October 21, 2011 at 2:06 pm
Yeah, Foodie! I’m with ya all the way in spirit.
October 21, 2011 at 2:36 pm
HEY! Want to do Snowshoe Yosemite with me?? Fun fun!
October 21, 2011 at 2:07 pm
PS As added motivation – if there are more quakes (noooo) and you’re in the water, you won’t even notice them.
October 22, 2011 at 1:23 am
Grif and I used to do OW swim in the American River. It’s a challenge! I think you’ve got to give yourself lots of credit for progressing to the point where you can even swim OW. Most people can’t, don’t and won’t! I love it, but it is a full-on challenge. Sometimes I’d get dizzy and would have to switch to a different stroke just to keep going. And when we finished swimming, we were exhausted. Anyway, I’m cheering you on from the bleachers.
October 22, 2011 at 5:04 am
So the past Triatholon was a practice? I was very confused. I thought I saw somewhere that it was a practice, then I got the feeling it wasn’t and I was very surprised that it (the real thing) was so soon, but it turns out it was just a practice? Sometimes being connected to people in so many different places leads to much confusion of information when there is not time (or the ability to concentrate) to stop and read it carefully to sort it out.
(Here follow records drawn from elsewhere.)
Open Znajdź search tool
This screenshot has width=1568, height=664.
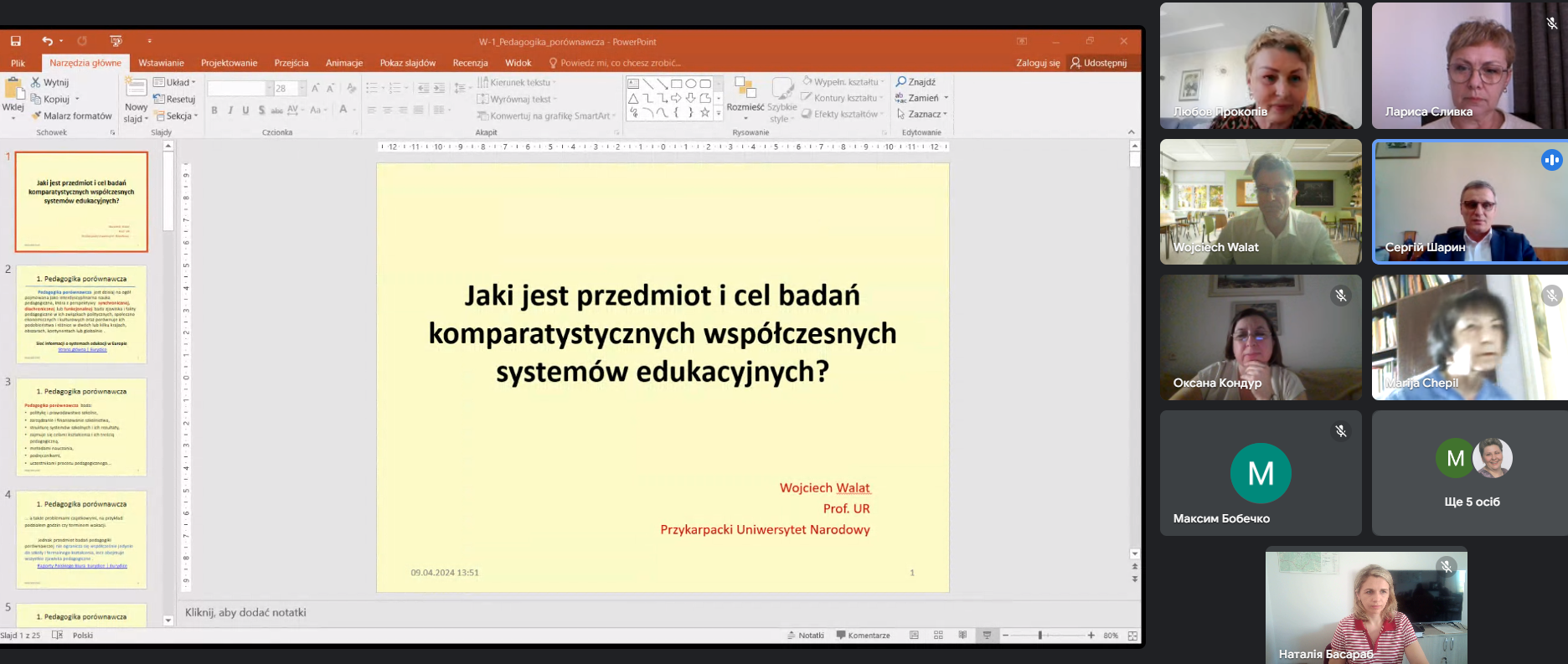pos(916,82)
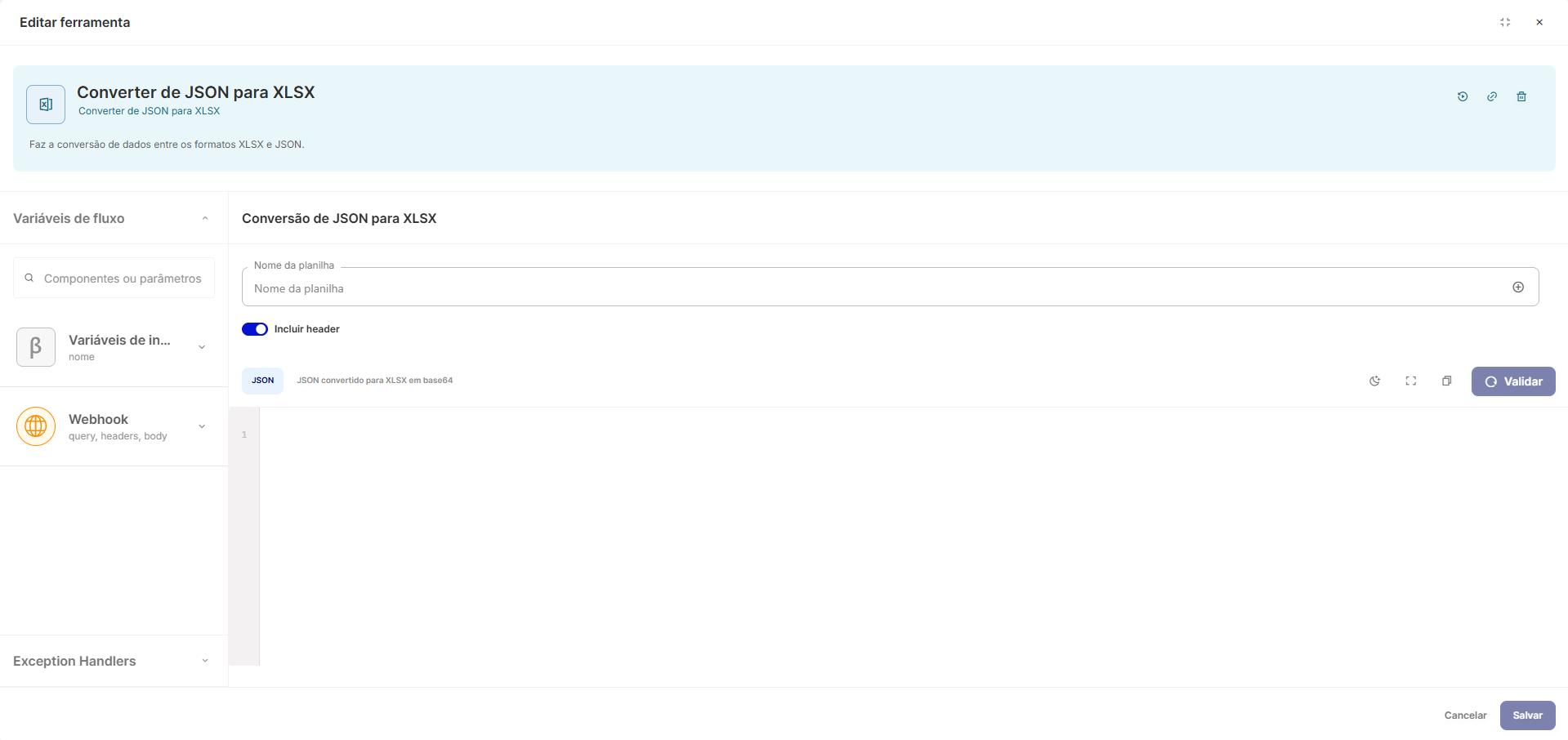Delete the tool with trash icon

pyautogui.click(x=1521, y=96)
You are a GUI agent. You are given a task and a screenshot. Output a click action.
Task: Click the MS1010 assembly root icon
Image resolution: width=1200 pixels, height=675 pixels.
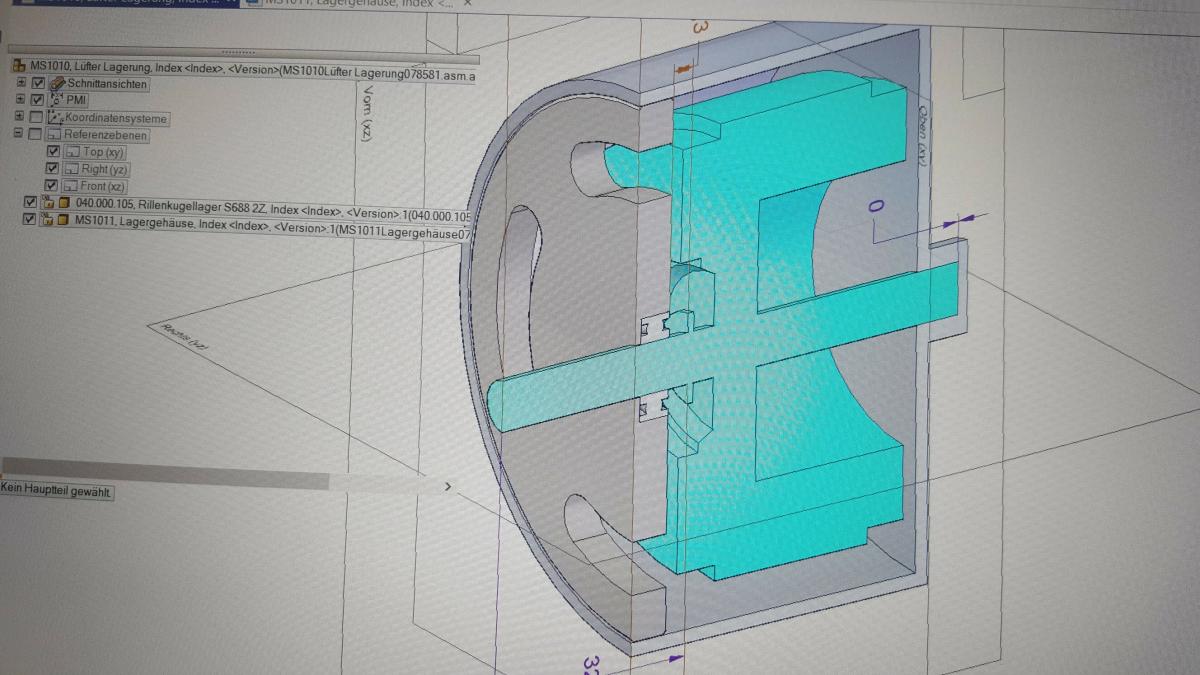pyautogui.click(x=18, y=67)
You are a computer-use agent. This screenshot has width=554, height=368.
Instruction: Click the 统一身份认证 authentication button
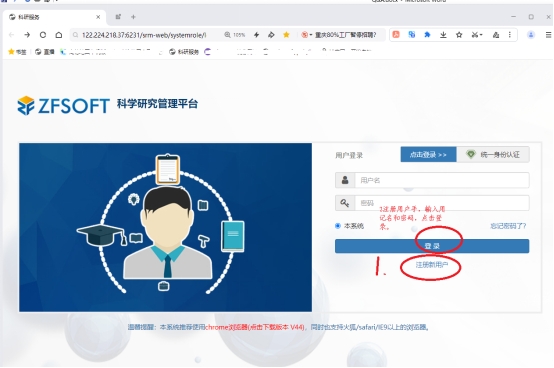pyautogui.click(x=493, y=154)
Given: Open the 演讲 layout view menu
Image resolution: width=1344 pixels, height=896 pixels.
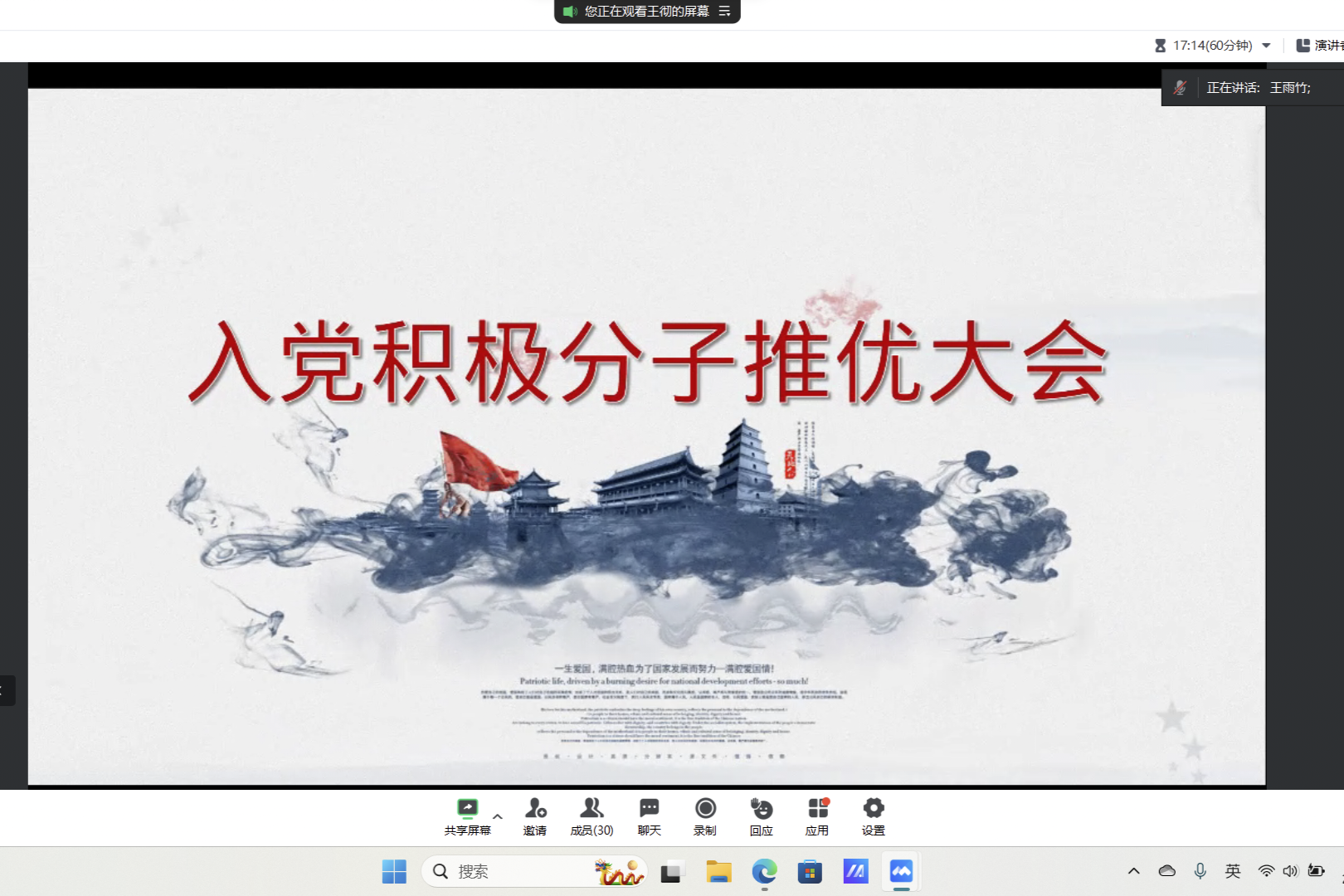Looking at the screenshot, I should coord(1319,46).
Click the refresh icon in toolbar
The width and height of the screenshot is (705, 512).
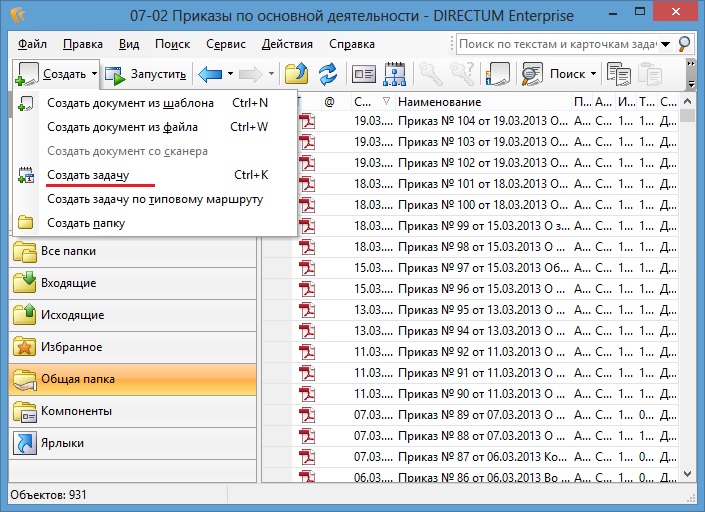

I am sorry you are having “issues”, but to be blut you ALWAYS have issues. You have the major freak-outs that would stop most people. MOST people would just throw in the towel, but you ALWAYS work through them and end up shining in the end so keep up with all of your “tricks” to get you through because it ALWAYS seems to be just YOU that doesn’t think you can do it. We (your fans) ALWAYS know that you can! Rah-rah-rah!!!!!!
And like you said . . . look how far you’ve come. I laugh when you say “open water”, because, I wouldn’t be doing that! RAH-RAH-RAH!!!!!
October 22, 2011 at 9:04 am
LOL. Ain’t it the truth- I always have issues! That’s me!
Yes, the tri last weekend was a practice set up by our Team in Training coaches. We did all 3 parts but it wasn’t an “official” race at all. Today I’m doing another practice but this will be just the swim part – but in the actual are we’ll be doing on Nov 6th. (<– real race day)
Thanks for the cheering and RAH-RAHs, Terre!
October 22, 2011 at 9:06 am
PS. Thinking a bit more about this “always having issues.” This is so true. I have struggled mightily with issues of all kinds for most of my life and I am feeling like now is the time to move past or through them. I’m tired of being defined by fears and limitations.
It’s 5:30am and I am ready to wriggle into that wetsuit again.